Is delay in lodging the FIR fatal to a rape prosecution?

Not where it is satisfactorily explained. Courts recognise that a victim and her family confront shame and stigma before approaching the police. In State of Rajasthan v. N.K. ((2000) 5 SCC 30) the Supreme Court upheld a conviction despite delay caused by villagers proposing a panchayat settlement, the prosecutrix's testimony being confidence-inspiring and corroborated by medical evidence. The judgment must record the explanation and assess its reasonableness.

Can a court rely on the two-finger test to assess the prosecutrix's credibility?

No. In Lillu alias Rajesh v. State of Haryana ((2013) 14 SCC 643) the Supreme Court held the two-finger test unconstitutional as violative of the victim's right to privacy and dignity under Article 21, and held that even habituation to intercourse raises no presumption of consent. A judgment relying on it is liable to be set aside, and the Court in later decisions has directed disciplinary consequences for its continued use.

What is the mandatory minimum sentence for rape, and can the court go below it?

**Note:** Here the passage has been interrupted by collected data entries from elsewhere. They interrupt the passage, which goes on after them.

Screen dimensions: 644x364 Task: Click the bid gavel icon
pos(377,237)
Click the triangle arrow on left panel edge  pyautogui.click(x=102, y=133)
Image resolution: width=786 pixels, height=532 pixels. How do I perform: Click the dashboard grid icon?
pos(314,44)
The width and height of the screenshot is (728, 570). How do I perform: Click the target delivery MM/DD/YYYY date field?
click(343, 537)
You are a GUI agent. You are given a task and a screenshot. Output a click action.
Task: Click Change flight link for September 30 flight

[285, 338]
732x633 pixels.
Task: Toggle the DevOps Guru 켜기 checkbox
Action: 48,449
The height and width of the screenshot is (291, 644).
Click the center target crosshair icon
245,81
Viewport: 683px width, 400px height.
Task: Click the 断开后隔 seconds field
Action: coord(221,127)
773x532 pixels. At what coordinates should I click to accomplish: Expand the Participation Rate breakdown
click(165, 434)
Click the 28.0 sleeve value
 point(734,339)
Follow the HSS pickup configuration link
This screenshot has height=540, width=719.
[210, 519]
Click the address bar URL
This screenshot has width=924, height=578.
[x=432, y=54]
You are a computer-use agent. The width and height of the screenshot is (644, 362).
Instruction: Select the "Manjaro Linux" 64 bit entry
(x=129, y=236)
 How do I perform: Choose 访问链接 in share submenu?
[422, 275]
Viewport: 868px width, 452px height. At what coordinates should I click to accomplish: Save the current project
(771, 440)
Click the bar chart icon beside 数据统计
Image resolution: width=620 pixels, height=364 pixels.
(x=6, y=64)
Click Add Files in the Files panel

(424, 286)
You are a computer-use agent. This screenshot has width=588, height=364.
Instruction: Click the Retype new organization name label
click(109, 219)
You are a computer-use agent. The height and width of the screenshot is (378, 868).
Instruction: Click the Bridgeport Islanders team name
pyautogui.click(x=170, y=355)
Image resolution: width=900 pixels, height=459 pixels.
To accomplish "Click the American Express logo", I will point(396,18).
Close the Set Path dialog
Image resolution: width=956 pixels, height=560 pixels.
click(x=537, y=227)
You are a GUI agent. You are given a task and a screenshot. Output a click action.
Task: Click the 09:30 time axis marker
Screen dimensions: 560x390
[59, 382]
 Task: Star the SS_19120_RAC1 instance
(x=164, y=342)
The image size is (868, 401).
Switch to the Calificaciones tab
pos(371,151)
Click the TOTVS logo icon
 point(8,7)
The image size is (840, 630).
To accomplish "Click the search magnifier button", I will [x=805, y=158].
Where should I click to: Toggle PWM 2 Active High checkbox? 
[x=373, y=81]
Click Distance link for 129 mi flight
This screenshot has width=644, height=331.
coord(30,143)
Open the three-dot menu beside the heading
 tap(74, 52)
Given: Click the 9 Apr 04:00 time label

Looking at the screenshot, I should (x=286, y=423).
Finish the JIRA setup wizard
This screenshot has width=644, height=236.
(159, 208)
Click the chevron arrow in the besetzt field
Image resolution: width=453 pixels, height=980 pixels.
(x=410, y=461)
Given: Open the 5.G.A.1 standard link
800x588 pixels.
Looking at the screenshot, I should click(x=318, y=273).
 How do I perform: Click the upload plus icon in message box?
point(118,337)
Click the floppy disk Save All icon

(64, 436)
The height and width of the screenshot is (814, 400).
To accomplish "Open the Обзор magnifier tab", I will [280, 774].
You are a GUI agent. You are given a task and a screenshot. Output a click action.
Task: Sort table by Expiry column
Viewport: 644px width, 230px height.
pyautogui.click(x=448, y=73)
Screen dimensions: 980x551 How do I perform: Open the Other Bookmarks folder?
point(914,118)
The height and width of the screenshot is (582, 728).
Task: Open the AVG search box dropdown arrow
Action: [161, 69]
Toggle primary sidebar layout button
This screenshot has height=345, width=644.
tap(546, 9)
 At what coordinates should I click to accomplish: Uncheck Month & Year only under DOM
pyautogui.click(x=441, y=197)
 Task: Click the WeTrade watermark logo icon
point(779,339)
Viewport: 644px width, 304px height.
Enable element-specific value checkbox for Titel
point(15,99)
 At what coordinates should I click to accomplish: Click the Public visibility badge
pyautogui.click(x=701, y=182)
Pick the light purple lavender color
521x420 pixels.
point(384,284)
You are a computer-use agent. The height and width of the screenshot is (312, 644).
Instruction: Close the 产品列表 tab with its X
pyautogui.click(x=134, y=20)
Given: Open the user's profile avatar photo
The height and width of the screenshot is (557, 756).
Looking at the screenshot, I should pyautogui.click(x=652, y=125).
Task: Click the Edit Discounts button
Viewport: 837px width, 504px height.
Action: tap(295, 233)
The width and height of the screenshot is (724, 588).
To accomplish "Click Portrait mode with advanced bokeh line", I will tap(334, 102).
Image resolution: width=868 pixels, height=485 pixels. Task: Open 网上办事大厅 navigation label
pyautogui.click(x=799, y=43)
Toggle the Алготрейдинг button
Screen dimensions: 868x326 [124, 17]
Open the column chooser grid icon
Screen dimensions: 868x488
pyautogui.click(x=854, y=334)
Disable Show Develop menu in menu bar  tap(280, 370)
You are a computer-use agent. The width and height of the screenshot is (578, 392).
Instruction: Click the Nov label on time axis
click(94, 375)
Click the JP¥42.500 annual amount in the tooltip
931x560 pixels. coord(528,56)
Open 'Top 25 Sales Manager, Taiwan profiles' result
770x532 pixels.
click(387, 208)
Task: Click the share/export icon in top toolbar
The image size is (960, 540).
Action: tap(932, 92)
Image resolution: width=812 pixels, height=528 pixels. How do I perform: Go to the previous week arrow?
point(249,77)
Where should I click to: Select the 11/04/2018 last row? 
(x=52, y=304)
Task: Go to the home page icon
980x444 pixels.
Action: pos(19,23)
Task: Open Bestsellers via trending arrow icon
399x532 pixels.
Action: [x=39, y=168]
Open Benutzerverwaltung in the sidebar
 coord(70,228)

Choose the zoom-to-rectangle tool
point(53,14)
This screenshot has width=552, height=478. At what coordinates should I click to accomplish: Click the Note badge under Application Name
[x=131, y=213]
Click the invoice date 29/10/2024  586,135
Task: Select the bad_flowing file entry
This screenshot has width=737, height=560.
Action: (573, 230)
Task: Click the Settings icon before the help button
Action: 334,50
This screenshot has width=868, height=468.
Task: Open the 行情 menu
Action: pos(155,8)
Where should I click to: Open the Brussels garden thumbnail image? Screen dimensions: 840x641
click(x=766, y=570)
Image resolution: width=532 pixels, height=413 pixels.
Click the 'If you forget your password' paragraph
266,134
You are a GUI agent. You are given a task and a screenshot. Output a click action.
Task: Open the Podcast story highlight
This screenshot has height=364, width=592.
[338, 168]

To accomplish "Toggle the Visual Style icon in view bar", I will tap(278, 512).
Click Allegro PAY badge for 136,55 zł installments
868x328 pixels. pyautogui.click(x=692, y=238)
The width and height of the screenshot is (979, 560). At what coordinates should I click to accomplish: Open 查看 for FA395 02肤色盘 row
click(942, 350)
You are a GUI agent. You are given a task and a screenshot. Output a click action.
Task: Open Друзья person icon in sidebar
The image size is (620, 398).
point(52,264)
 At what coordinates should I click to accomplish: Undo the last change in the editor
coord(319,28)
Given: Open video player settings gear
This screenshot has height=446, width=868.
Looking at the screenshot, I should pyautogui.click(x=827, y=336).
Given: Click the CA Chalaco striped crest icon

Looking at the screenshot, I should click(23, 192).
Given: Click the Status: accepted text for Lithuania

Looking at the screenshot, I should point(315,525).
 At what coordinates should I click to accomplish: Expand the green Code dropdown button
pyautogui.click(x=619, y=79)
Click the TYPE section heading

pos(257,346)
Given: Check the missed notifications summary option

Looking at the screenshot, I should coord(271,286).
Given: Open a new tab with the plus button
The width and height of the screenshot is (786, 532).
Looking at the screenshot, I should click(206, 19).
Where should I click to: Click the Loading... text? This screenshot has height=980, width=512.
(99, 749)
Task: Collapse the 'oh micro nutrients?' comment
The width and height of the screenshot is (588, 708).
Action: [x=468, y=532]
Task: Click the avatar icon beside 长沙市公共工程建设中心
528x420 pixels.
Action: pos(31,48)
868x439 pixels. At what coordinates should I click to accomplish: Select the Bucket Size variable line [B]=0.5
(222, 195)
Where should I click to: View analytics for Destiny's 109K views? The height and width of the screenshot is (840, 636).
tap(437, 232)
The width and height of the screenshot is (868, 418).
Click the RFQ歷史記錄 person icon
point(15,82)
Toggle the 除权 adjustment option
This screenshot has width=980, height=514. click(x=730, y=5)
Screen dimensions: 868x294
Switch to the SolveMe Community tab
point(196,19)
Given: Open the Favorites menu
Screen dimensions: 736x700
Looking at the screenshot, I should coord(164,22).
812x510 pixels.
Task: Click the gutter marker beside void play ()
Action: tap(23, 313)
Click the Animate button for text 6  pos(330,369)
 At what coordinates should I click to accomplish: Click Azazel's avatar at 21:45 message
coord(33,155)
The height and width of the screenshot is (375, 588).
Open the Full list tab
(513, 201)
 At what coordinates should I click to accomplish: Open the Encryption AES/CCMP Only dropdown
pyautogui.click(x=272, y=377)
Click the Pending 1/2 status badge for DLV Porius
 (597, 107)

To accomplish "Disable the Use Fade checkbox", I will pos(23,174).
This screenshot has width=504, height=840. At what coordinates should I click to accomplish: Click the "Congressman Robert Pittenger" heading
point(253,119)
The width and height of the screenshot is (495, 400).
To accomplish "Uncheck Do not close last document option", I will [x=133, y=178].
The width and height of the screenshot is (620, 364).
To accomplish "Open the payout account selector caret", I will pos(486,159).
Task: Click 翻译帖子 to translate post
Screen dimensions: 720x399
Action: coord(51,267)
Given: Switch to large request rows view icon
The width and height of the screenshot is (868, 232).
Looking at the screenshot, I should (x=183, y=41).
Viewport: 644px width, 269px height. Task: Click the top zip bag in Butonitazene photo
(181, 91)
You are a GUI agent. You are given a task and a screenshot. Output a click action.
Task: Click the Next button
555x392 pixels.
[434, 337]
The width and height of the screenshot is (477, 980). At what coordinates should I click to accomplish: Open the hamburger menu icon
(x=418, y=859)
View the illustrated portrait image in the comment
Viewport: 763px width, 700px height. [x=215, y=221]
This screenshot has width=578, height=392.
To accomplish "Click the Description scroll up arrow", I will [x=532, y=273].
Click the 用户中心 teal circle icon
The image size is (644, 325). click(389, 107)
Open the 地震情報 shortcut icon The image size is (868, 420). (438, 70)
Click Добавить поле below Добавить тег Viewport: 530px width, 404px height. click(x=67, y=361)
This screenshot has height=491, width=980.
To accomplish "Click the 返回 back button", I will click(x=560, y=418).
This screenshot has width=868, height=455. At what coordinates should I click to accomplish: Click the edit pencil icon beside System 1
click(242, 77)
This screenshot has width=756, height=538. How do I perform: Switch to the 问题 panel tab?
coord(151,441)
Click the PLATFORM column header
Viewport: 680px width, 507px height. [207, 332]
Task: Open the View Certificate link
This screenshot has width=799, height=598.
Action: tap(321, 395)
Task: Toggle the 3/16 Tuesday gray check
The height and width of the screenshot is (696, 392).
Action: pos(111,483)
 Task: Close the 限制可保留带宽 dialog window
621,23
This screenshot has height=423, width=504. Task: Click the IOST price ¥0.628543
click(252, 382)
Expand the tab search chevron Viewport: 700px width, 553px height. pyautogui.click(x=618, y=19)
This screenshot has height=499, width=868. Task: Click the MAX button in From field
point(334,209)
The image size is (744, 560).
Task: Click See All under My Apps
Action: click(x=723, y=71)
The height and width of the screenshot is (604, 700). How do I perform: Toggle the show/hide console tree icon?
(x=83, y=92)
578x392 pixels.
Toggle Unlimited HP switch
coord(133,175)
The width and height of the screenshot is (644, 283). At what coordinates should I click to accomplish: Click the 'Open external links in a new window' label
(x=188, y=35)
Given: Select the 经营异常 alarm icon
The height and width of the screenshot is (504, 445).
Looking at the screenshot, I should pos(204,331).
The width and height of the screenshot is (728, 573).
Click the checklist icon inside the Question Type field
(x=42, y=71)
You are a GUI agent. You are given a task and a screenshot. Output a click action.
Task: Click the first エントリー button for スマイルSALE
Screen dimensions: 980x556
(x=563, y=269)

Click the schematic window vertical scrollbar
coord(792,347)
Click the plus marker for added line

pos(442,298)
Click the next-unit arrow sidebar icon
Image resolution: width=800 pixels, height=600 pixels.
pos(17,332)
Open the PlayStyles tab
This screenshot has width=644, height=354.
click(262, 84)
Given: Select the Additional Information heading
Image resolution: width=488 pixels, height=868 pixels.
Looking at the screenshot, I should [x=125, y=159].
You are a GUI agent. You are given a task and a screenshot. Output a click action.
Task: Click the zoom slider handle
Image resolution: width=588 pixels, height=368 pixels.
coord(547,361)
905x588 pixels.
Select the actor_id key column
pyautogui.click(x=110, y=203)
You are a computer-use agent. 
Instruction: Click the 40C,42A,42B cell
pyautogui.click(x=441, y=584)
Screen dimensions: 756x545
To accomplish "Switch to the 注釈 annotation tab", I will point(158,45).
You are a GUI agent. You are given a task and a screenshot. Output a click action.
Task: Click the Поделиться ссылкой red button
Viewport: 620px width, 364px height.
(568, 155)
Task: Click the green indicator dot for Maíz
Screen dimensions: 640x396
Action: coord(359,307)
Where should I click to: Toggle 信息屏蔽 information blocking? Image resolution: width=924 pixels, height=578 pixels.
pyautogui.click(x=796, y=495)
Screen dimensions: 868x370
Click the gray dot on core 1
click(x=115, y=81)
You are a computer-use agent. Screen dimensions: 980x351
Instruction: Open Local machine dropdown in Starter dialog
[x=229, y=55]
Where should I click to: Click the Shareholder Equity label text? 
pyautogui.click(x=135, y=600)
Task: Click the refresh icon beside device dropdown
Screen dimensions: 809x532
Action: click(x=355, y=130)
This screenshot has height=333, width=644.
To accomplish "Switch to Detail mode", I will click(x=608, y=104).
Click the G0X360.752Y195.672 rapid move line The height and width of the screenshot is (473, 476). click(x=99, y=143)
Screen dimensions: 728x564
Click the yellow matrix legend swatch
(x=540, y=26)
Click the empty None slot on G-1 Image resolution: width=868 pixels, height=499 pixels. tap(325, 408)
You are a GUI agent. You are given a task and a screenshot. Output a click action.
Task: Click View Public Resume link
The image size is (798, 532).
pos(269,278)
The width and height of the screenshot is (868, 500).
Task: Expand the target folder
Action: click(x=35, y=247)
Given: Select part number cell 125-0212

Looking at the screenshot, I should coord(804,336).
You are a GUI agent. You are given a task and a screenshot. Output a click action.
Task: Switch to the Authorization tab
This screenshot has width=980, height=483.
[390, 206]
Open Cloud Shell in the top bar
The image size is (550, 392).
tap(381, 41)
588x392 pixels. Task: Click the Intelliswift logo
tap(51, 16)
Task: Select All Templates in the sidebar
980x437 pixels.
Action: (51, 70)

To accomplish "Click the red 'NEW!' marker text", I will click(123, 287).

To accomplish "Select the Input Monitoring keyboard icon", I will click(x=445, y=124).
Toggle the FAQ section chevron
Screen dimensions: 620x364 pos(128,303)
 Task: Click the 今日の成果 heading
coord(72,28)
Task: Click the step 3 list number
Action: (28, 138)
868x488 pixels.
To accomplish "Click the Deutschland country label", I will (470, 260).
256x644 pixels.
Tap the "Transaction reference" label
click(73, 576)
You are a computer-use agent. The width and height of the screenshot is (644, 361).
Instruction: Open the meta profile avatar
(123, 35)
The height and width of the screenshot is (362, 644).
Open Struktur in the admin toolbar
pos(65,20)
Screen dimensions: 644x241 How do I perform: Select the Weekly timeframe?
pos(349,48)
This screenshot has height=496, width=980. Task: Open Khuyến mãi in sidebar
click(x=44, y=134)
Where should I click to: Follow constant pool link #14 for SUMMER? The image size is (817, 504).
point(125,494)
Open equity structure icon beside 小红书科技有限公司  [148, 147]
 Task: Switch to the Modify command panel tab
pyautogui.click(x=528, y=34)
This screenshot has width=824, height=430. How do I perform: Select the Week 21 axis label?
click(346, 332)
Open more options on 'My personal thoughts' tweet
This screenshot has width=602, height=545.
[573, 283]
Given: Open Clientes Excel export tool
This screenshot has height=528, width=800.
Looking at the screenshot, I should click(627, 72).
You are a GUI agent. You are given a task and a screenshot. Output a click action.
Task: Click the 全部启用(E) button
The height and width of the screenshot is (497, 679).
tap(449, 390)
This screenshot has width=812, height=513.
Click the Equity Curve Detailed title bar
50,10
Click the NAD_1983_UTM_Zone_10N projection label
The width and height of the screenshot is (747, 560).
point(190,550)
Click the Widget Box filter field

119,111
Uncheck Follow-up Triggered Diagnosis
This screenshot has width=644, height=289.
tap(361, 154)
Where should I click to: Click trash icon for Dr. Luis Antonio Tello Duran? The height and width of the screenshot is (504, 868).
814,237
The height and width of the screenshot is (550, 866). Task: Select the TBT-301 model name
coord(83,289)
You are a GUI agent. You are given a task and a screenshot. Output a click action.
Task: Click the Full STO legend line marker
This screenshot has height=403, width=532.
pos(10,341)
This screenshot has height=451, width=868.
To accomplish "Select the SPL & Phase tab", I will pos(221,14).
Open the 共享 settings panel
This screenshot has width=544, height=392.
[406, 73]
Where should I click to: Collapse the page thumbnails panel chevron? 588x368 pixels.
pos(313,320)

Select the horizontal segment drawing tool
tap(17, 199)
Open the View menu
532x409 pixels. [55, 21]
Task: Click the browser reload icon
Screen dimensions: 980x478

Under Section 376(1) IPC and Section 64(1) BNS, the minimum is rigorous imprisonment of ten years, extendable to life, plus fine. The old proviso allowing a sentence below the minimum for “adequate and special reasons” has been deleted, so the court has no discretion to impose less than ten years. Aggravated forms (victim under sixteen or twelve) carry far higher minimums under Sections 376(3), 376AB and 376DB IPC (Sections 64–70 BNS).

Why must the judgment hear the accused separately on sentence?

Section 235(2) CrPC (now Section 258(2) BNSS) requires the court, on convicting an accused in a Sessions trial, to hear him separately on the question of sentence before passing it. This is a substantive right enabling the accused to place mitigating circumstances on record. Omitting this hearing is not a curable irregularity but a ground that can vitiate the sentencing order on appeal, so the judgment must affirmatively record that the hearing took place.